> [Task item] Copy all data exactly. Skip pictures.

Exercise input: Begin

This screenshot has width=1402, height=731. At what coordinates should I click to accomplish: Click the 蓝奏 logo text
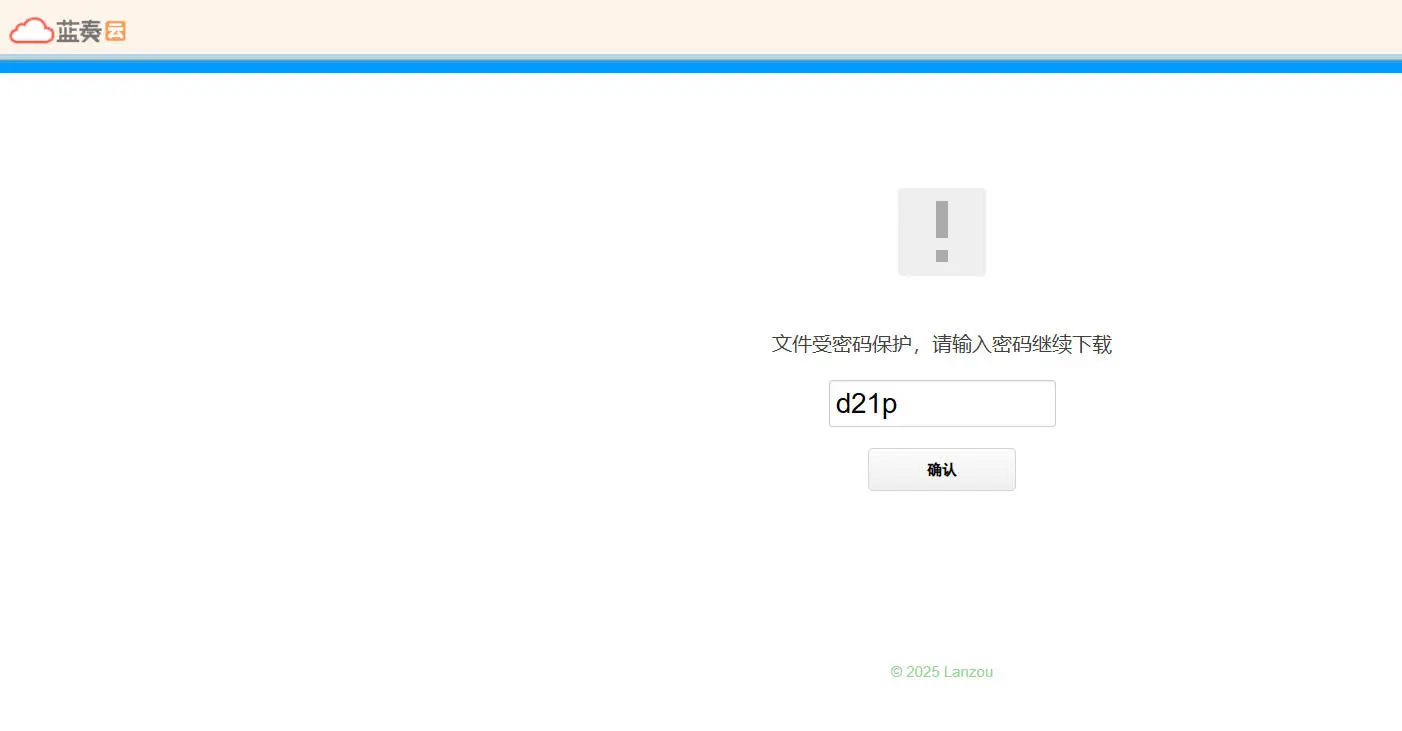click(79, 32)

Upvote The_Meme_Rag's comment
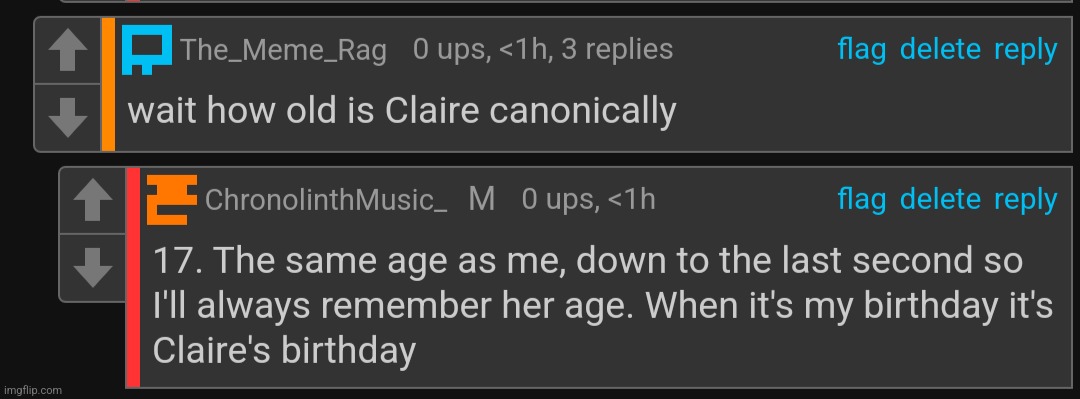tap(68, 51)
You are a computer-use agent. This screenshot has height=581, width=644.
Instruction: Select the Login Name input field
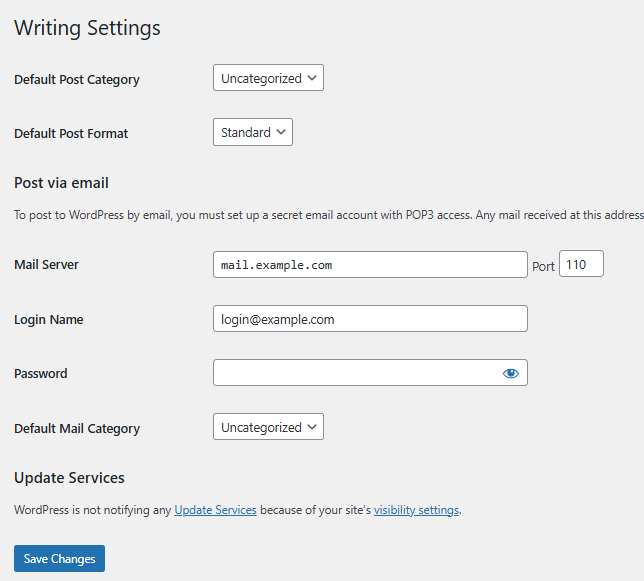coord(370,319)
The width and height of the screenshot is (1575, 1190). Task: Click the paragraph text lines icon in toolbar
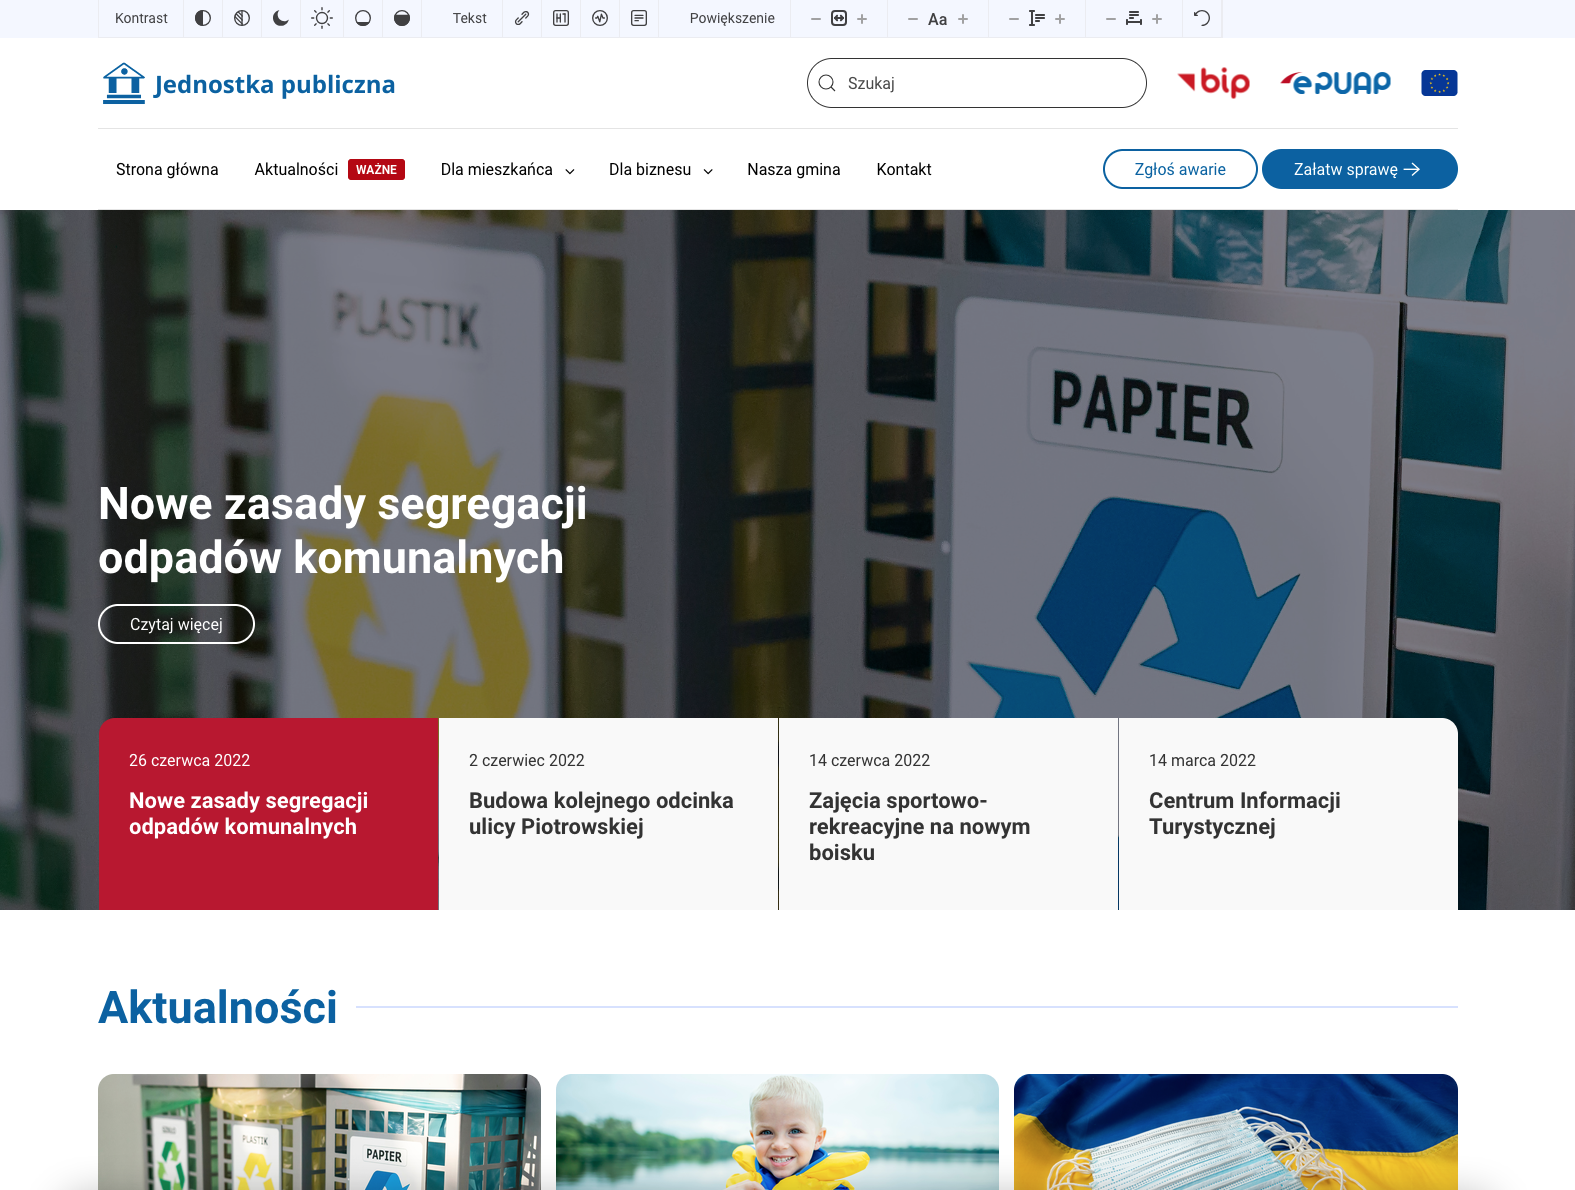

Exercise input: End

> [Written answer]
This screenshot has width=1402, height=731. At what coordinates should I click to accomplish: Click the 蓝奏 logo text
click(79, 32)

Upvote The_Meme_Rag's comment
tap(68, 51)
You are a computer-use agent. This screenshot has height=581, width=644.
Instruction: Select the Login Name input field
coord(370,319)
The width and height of the screenshot is (1575, 1190). Task: Click the paragraph text lines icon in toolbar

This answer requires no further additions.